◆ **YOUR ASSIGNMENT**
From first line to last, retype the data exactly.

***** ENTRIES PROVIDED

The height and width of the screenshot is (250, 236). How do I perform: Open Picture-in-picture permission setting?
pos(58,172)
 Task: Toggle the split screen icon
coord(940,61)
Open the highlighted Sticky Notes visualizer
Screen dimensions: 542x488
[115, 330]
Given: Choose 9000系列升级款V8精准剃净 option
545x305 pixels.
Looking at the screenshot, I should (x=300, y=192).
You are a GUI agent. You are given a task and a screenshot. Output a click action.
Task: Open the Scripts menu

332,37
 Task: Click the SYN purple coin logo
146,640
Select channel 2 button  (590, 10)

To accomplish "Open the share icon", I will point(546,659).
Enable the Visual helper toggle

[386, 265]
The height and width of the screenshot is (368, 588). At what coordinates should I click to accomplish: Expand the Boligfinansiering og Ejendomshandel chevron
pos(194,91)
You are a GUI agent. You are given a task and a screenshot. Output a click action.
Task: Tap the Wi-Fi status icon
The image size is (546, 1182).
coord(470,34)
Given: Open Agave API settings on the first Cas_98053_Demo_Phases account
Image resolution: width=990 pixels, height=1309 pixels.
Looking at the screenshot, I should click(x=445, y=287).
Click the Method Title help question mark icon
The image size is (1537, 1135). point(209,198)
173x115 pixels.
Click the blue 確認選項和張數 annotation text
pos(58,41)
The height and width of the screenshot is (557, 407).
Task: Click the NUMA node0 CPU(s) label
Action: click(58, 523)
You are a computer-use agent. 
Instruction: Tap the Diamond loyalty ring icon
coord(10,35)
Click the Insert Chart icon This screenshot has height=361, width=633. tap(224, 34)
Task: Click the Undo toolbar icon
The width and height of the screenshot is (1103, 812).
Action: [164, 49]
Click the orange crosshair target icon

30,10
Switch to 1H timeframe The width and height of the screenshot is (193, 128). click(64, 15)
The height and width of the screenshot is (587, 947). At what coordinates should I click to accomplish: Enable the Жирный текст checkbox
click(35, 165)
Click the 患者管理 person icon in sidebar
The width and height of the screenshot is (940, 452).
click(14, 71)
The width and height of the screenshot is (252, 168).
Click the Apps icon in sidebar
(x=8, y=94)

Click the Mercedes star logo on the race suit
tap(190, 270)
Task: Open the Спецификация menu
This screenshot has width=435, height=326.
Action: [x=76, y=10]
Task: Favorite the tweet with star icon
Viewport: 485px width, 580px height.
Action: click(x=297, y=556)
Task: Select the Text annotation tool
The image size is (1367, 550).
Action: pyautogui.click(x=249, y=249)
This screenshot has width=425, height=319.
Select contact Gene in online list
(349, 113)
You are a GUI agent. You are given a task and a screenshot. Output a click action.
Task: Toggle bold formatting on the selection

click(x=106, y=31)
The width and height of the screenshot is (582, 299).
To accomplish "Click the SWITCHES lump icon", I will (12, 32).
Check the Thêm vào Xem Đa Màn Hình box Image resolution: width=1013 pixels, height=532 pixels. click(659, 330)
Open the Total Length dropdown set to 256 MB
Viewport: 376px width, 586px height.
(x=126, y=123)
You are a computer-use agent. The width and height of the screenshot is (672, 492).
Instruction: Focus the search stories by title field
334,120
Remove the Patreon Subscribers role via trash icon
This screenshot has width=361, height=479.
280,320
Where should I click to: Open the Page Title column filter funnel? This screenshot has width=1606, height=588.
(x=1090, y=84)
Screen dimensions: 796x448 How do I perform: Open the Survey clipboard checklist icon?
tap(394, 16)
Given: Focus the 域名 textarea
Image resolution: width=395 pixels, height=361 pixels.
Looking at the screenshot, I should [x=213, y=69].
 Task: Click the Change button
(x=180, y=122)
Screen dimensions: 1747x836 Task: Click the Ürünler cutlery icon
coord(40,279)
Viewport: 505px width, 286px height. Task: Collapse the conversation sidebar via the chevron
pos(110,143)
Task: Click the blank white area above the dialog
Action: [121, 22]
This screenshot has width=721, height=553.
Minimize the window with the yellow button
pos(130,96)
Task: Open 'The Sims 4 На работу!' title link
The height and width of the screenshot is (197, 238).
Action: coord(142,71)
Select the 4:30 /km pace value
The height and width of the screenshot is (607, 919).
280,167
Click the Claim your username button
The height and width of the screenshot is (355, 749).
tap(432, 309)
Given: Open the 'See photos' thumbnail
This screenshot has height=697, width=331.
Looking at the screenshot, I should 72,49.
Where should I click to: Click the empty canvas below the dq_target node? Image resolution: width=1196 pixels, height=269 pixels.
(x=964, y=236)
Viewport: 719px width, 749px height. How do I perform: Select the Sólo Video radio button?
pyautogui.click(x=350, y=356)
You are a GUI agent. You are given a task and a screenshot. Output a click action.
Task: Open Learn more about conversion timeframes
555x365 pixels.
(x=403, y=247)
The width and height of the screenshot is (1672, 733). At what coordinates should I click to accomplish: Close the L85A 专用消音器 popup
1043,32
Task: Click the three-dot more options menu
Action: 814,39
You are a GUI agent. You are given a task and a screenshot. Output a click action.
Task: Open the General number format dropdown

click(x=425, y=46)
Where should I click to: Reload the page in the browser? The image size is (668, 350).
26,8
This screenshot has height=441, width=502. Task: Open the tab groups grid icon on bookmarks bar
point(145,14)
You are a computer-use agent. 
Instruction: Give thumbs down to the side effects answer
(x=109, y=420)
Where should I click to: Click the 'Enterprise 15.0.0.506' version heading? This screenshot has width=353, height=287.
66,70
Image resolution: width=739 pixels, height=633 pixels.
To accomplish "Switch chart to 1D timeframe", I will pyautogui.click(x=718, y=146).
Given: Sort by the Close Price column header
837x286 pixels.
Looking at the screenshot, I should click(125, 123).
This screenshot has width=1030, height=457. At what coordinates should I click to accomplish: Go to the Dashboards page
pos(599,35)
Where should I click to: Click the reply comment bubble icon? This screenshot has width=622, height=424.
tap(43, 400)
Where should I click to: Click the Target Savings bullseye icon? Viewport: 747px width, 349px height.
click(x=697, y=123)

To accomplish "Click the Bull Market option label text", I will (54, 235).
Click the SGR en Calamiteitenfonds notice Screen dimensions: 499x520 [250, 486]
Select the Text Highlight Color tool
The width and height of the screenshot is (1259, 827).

**********

◆ **RESPONSE TO THIS TASK**
The height and width of the screenshot is (250, 236). How do I perform: Open Picture-in-picture permission setting?
pos(58,172)
 Task: Toggle the split screen icon
coord(940,61)
Open the highlighted Sticky Notes visualizer
Screen dimensions: 542x488
[115, 330]
Given: Choose 9000系列升级款V8精准剃净 option
545x305 pixels.
Looking at the screenshot, I should (x=300, y=192).
You are a GUI agent. You are given a task and a screenshot. Output a click action.
Task: Open the Scripts menu

332,37
 Task: Click the SYN purple coin logo
146,640
Select channel 2 button  (590, 10)

To accomplish "Open the share icon", I will point(546,659).
Enable the Visual helper toggle

[386, 265]
The height and width of the screenshot is (368, 588). At what coordinates should I click to accomplish: Expand the Boligfinansiering og Ejendomshandel chevron
pos(194,91)
You are a GUI agent. You are given a task and a screenshot. Output a click action.
Task: Tap the Wi-Fi status icon
The image size is (546, 1182).
coord(470,34)
Given: Open Agave API settings on the first Cas_98053_Demo_Phases account
Image resolution: width=990 pixels, height=1309 pixels.
Looking at the screenshot, I should click(x=445, y=287).
Click the Method Title help question mark icon
The image size is (1537, 1135). point(209,198)
173x115 pixels.
Click the blue 確認選項和張數 annotation text
pos(58,41)
The height and width of the screenshot is (557, 407).
Task: Click the NUMA node0 CPU(s) label
Action: click(58, 523)
You are a computer-use agent. 
Instruction: Tap the Diamond loyalty ring icon
coord(10,35)
Click the Insert Chart icon This screenshot has height=361, width=633. tap(224, 34)
Task: Click the Undo toolbar icon
The width and height of the screenshot is (1103, 812).
Action: [164, 49]
Click the orange crosshair target icon

30,10
Switch to 1H timeframe The width and height of the screenshot is (193, 128). click(64, 15)
The height and width of the screenshot is (587, 947). At what coordinates should I click to accomplish: Enable the Жирный текст checkbox
click(35, 165)
Click the 患者管理 person icon in sidebar
The width and height of the screenshot is (940, 452).
click(14, 71)
The width and height of the screenshot is (252, 168).
Click the Apps icon in sidebar
(x=8, y=94)

Click the Mercedes star logo on the race suit
tap(190, 270)
Task: Open the Спецификация menu
This screenshot has width=435, height=326.
Action: [x=76, y=10]
Task: Favorite the tweet with star icon
Viewport: 485px width, 580px height.
Action: click(x=297, y=556)
Task: Select the Text annotation tool
The image size is (1367, 550).
Action: pyautogui.click(x=249, y=249)
This screenshot has width=425, height=319.
Select contact Gene in online list
(349, 113)
You are a GUI agent. You are given a task and a screenshot. Output a click action.
Task: Toggle bold formatting on the selection

click(x=106, y=31)
The width and height of the screenshot is (582, 299).
To accomplish "Click the SWITCHES lump icon", I will (12, 32).
Check the Thêm vào Xem Đa Màn Hình box Image resolution: width=1013 pixels, height=532 pixels. click(659, 330)
Open the Total Length dropdown set to 256 MB
Viewport: 376px width, 586px height.
(x=126, y=123)
You are a computer-use agent. The width and height of the screenshot is (672, 492).
Instruction: Focus the search stories by title field
334,120
Remove the Patreon Subscribers role via trash icon
This screenshot has width=361, height=479.
280,320
Where should I click to: Open the Page Title column filter funnel? This screenshot has width=1606, height=588.
(x=1090, y=84)
Screen dimensions: 796x448 How do I perform: Open the Survey clipboard checklist icon?
tap(394, 16)
Given: Focus the 域名 textarea
Image resolution: width=395 pixels, height=361 pixels.
Looking at the screenshot, I should [x=213, y=69].
 Task: Click the Change button
(x=180, y=122)
Screen dimensions: 1747x836 Task: Click the Ürünler cutlery icon
coord(40,279)
Viewport: 505px width, 286px height. Task: Collapse the conversation sidebar via the chevron
pos(110,143)
Task: Click the blank white area above the dialog
Action: [121, 22]
This screenshot has width=721, height=553.
Minimize the window with the yellow button
pos(130,96)
Task: Open 'The Sims 4 На работу!' title link
The height and width of the screenshot is (197, 238).
Action: coord(142,71)
Select the 4:30 /km pace value
The height and width of the screenshot is (607, 919).
280,167
Click the Claim your username button
The height and width of the screenshot is (355, 749).
tap(432, 309)
Given: Open the 'See photos' thumbnail
This screenshot has height=697, width=331.
Looking at the screenshot, I should 72,49.
Where should I click to: Click the empty canvas below the dq_target node? Image resolution: width=1196 pixels, height=269 pixels.
(x=964, y=236)
Viewport: 719px width, 749px height. How do I perform: Select the Sólo Video radio button?
pyautogui.click(x=350, y=356)
You are a GUI agent. You are given a task and a screenshot. Output a click action.
Task: Open Learn more about conversion timeframes
555x365 pixels.
(x=403, y=247)
The width and height of the screenshot is (1672, 733). At what coordinates should I click to accomplish: Close the L85A 专用消音器 popup
1043,32
Task: Click the three-dot more options menu
Action: 814,39
You are a GUI agent. You are given a task and a screenshot. Output a click action.
Task: Open the General number format dropdown

click(x=425, y=46)
Where should I click to: Reload the page in the browser? The image size is (668, 350).
26,8
This screenshot has height=441, width=502. Task: Open the tab groups grid icon on bookmarks bar
point(145,14)
You are a computer-use agent. 
Instruction: Give thumbs down to the side effects answer
(x=109, y=420)
Where should I click to: Click the 'Enterprise 15.0.0.506' version heading? This screenshot has width=353, height=287.
66,70
Image resolution: width=739 pixels, height=633 pixels.
To accomplish "Switch chart to 1D timeframe", I will pyautogui.click(x=718, y=146).
Given: Sort by the Close Price column header
837x286 pixels.
Looking at the screenshot, I should click(125, 123).
This screenshot has width=1030, height=457. At what coordinates should I click to accomplish: Go to the Dashboards page
pos(599,35)
Where should I click to: Click the reply comment bubble icon? This screenshot has width=622, height=424.
tap(43, 400)
Where should I click to: Click the Target Savings bullseye icon? Viewport: 747px width, 349px height.
click(x=697, y=123)

To accomplish "Click the Bull Market option label text", I will (54, 235).
Click the SGR en Calamiteitenfonds notice Screen dimensions: 499x520 [250, 486]
Select the Text Highlight Color tool
The width and height of the screenshot is (1259, 827).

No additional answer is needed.